Das Geschehen mit dem Verbot, Fische abzugeben, habe ich in der ersten Woche vom Januar 1918 persönlich miterlebt, als ich mit meinem Großvater und Andreas Oppenheim mit Buttnetzen fischte. Wir hatten außerhalb vom Heuler und der Leuchtonne – die seit Anfang des Krieges an der Stelle ausgelegt war, wo sonst der Ringelnatter stand – einen seltenen Großfang an Goldbutt und dazu auch noch viele große Dorsche.
Wir legten uns mit dem Boot an der Westseite vom „Schütstall“ fest, ungefähr hinter dem Heck der „Waltraute“. Mein Großvater und Oppenheim waren dabei, die Butt aus den Netzen zu machen – eine gelernte Arbeit. Ich musste, wenn ein Korb voll war, auf dem Brückengelände, wo die Waage stand, den Korb mit 50 Pfund Butt abwiegen und in Kisten füllen. Einige alte Leute, die mich kannten, kamen vorbei und fragten nach ein paar Fischen. Mit Erlaubnis meines Großvaters gab ich jedem, der fragte, Fische.
Ich sagte zu allen: „Ihr müsst sie verstecken, und geht gleich bei 4. Lorenzen rauf zum Jungfernstieg.“ Alle wussten, was das Pfund Butt kostete. Ich gab viele Butt so ab. Diejenigen, die zahlen konnten, steckten mir das Geld in meine Jackentasche. Alte Bekannte bekamen sie einfach so. Es kam mir nicht auf einen Butt an. Es kamen auch mehrere Mariner von den Schiffen, die im Hafen lagen. Als wir unsere Netze auf dem Fangplatz einholten, kamen Fischdampfer – die als Vorpostenboote bei der Marine dienten – wohl 200 Meter von uns entfernt. Als wir gerade die großen Dorsche auf unseren Netzen hatten und anlegten, fragten sie gleich nach Kabeljau und „Pomukeln“. Ich sagte, sie müssten noch etwas warten, bis ich welche abwöge, aber ob sie vielleicht Arbeitszeug, Brot, Marmelade oder Maschinenöl hätten.

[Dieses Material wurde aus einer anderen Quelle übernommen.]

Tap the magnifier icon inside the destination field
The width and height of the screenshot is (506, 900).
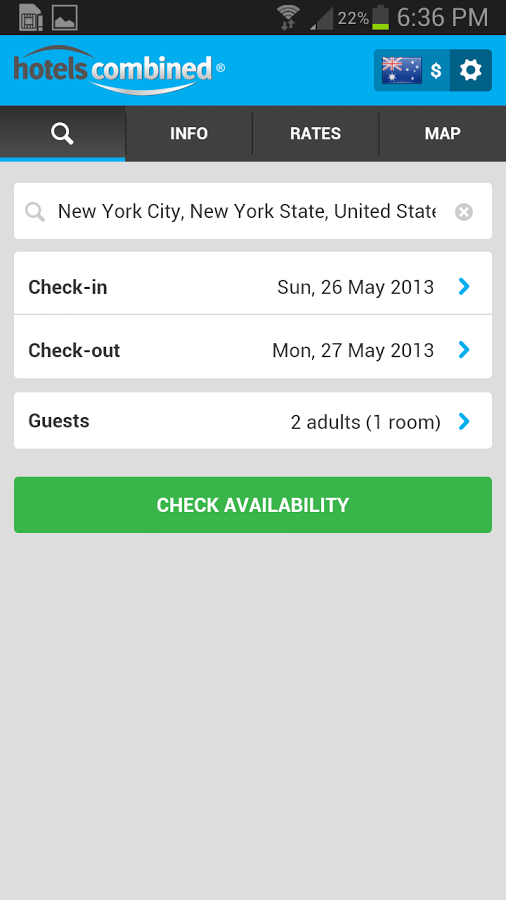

Die ganze Brücke, an der wir mit dem Boot lagen, war voller Leute. Auch standen dort zusammen die Fischer Fiete Leckband, Thera Lohmann und Chrischan Blender und sprachen wohl über unseren Großfang. Mit einmal brach ein Lärm aus – der Räucherer Fr. Hinrichsen hatte wohl Leute gesehen, die mit Butt von der Brücke kamen. Er brüllte: „Die Fische müssen abgeliefert werden und dürfen nicht hier verkauft oder verschenkt werden!“ Da sagten einige Fischer, die dort mitstanden, er solle seinen Maul halten. Er schrie bloß: „Ich gehe sofort zu Jochim Elsner rauf!“
Ich gab aber immer wieder einige Butt ab. Da hörte ich, wie einige von den Fischern sagten: „Kiek bloß mal, dor kümmt ‚Jochen‘ anrönn, un de ‚Dick‘ achternaa.“ Jochen Elsner stand wie verwildert auf dem Brückenpodest und rief zu den beiden Alten im Boot: „Euer Fang wird beschlagnahmt, und die Fischerei ist für euch sofort verboten! Und dann melde ich euch sofort an die Front!“
Da hörte ich, wie Lohmann sagte: „Mensch Jochen, besinn dich! De beiden dor ünnen solln an de Front? De sünd tosam 144 Johr old! Denn wer dat wull beder – mit die un de Dick naa de Front to gahn?“ Und da hör ich, wie Thera Lohmann seggt: „Dat is een Stück för de Chronik.“
Der ganze Kram weer mien Großvater wohl to veel wesen. Vun wegen naa der Front gahn – he harr de Roorpinn in de Hand un sprung mit de grood Waadsteveln an dat Podest hoch und leb achter de beiden rann. All de Lüüd schreen: „Hau de Aastüch över de Knak’n!“ Sogar von de Mariners op Achterdeck schreen mit, dat so wat liekers to dull weer. Dat weer ja een Larm an de Brüch!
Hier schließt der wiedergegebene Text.